As assignment for schoolwork we have to be able to predict best trip for a traveler_type. I am following a tensorFlow tutorial. After hours of working my way thru bugs I have finally hit a dead end. The following have been looked at for answers: Python TensorFlow Cast string to float is not.... python-COnverting from pandas to Tensorflow..
I have rewritten the code in several ways due to other bugs that came up. This is the latest iteration.
I initial open the csv file to clean it up and format it. There are some columns we dont need. If there is a way to only model and train the data without having to manually remove the unwanted columns I am open to suggestions. After I remove what I dont need I save the dataframe without headers and index to a different file and reopen in the input_fn. My print statements are for debugging. They allow me to see what is going in or coming out of a function, thus letting me know if the types are correct.
This is whats getting me hung up. According to the prints, all my columns are the correct data types. They match up with my feature columns. Then again I have been at this for most of the day so I am probably going blind.

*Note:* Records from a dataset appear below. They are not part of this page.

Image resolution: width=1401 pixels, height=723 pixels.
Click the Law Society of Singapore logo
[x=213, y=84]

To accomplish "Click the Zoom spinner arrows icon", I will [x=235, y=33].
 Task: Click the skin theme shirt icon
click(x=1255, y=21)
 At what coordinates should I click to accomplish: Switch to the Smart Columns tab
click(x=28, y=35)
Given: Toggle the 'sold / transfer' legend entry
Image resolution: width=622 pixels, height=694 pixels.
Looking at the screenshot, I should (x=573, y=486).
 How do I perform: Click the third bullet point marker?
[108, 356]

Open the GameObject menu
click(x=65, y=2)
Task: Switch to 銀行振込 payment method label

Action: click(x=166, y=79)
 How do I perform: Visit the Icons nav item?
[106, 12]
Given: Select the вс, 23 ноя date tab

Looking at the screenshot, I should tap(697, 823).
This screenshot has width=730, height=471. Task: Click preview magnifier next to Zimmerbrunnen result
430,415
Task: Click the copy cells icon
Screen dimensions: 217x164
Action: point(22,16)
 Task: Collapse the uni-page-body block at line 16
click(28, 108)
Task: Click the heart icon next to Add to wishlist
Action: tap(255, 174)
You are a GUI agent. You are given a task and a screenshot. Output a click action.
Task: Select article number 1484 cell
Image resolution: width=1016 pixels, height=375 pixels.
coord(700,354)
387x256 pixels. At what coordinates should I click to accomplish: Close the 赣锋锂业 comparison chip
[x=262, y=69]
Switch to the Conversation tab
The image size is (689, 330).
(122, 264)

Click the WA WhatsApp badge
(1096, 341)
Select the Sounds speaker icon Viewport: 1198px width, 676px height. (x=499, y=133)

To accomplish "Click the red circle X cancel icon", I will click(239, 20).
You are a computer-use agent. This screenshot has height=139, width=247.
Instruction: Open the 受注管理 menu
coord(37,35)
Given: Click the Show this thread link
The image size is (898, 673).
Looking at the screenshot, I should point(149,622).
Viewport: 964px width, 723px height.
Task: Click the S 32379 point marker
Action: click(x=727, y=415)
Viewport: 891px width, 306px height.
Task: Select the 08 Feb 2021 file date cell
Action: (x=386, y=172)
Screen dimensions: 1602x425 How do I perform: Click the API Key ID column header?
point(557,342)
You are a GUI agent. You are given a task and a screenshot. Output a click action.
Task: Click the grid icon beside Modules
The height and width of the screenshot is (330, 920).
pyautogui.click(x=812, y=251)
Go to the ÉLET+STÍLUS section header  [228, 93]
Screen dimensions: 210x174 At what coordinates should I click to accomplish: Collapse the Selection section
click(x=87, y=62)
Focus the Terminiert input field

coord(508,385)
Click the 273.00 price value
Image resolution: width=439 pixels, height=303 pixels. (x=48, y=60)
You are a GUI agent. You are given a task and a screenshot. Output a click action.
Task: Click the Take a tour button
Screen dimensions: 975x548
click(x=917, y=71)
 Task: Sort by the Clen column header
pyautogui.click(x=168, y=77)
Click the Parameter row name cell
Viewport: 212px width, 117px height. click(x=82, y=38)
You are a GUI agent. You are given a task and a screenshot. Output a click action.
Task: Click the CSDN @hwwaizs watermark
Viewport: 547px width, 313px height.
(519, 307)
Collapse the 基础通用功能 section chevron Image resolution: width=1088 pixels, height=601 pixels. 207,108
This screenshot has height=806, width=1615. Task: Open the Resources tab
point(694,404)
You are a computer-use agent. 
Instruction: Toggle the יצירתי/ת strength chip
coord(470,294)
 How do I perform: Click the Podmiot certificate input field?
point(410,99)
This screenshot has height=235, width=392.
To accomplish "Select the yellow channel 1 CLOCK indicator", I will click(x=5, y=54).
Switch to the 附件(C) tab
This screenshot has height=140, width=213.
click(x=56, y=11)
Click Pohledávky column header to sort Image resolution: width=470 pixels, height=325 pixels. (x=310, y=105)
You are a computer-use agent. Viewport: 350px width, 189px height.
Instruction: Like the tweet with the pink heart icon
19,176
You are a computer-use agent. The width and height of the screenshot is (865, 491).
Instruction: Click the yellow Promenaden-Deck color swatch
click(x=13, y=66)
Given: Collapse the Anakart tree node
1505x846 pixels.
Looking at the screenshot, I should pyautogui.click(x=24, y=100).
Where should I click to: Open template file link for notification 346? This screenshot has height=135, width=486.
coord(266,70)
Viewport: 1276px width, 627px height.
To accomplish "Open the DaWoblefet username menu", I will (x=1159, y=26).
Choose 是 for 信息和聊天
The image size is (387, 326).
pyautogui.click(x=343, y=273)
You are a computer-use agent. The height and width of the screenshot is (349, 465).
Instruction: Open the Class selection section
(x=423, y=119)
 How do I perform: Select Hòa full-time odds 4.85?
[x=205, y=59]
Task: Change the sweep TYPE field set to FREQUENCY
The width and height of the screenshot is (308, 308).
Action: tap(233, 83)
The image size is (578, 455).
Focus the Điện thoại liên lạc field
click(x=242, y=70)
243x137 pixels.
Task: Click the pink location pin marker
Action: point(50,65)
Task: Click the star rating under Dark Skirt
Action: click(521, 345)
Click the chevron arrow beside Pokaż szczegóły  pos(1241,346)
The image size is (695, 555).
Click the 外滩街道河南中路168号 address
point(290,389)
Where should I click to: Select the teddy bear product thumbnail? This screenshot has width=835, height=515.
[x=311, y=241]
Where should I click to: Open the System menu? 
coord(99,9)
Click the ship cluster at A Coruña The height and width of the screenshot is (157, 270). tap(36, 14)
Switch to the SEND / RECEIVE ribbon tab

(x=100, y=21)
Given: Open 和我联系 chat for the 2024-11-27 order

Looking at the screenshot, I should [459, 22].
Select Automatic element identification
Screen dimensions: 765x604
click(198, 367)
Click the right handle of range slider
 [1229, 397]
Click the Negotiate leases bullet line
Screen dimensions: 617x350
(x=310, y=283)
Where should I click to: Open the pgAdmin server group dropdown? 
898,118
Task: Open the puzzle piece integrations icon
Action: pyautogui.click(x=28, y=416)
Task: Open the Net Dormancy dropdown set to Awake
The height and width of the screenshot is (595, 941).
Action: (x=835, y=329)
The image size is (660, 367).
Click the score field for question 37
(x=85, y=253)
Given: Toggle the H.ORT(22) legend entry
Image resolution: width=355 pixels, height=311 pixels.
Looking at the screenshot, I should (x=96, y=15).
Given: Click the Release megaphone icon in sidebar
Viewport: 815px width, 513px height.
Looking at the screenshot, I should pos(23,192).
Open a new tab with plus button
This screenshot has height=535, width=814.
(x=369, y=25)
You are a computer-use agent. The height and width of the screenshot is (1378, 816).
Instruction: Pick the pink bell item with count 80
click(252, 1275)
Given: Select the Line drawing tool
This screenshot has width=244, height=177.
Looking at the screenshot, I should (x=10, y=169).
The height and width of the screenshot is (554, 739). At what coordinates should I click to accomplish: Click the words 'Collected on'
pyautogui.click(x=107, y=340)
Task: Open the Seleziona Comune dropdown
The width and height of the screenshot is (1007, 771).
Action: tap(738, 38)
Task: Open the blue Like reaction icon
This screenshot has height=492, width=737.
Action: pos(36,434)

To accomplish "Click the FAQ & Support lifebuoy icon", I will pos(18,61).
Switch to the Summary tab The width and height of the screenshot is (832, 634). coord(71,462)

According to the output i get from attempting to run this and one of the SO posts i listed, I am inputting one of the input columns in the incorrect type. But I cant figure out which one. This is our first attempt at tensorflow so I am at a loss at trying to figure this out on my own.
Following is the code.
from __future__ import absolute_import
from __future__ import division
from __future__ import print_function
import pandas as pd
import numpy as np
import tensorflow as tf
_CSV_COLUMNS = ['Score', 'Period_of_stay',
'Traveler_type', 'Pool',
'Gym',
'Tennis_court', 'Spa',
'Casino',
'Free_internet',
'Hotel_name',
'Hotel_stars',
'Review_month']
_TRAIN_FILE = './cleanedUPTrain.csv'
_TEST_FILE = './cleanedUPTest.csv'
train = pd.read_csv('./vegas2.csv', index_col=False,
usecols=_CSV_COLUMNS,
dtype={'Score': np.float64, 'Period_of_stay':np.str,
'Traveler_type':np.str, 'Pool':np.str,
'Gym':np.str,
'Tennis_court':np.str, 'Spa':np.str,
'Casino':np.str,
'Free_internet':np.str,
'Hotel_name':np.str,
'Review_month':np.str,'Hotel_stars': np.float64})
train.to_csv(_TRAIN_FILE, header=False, index=False)
print(train.dtypes)
print("$$$$$$$$$$$$$$$$$$$$$$$$$$$$$$$$$$$")
test = pd.read_csv('./vegas.csv', index_col=False,
usecols=_CSV_COLUMNS,
dtype={'Score': np.float64, 'Period_of_stay':np.str,
'Traveler_type':np.str, 'Pool':np.str,
'Gym':np.str,
'Tennis_court':np.str, 'Spa':np.str,
'Casino':np.str,
'Free_internet':np.str,
'Hotel_name':np.str,
'Review_month':np.str,'Hotel_stars': np.float64})
test.to_csv(_TEST_FILE, header=False, index=False)
print(test.dtypes)
print("$$$$$$$$$$$$$$$$$$$$$$$$$$$$$$$$$$$")
score = tf.feature_column.numeric_column(
'Score', [1, 2, 3, 4, 5]
)
stay_period = tf.feature_column.categorical_column_with_vocabulary_list(
'Period_of_stay', ['Dec-Feb', 'Mar-May', 'Jun-Aug', 'Sep-Nov']
)
traveler_type = tf.feature_column.categorical_column_with_vocabulary_list(
'Traveler_type', ['Friends', 'Business', 'Families', 'Couples', 'Solo'])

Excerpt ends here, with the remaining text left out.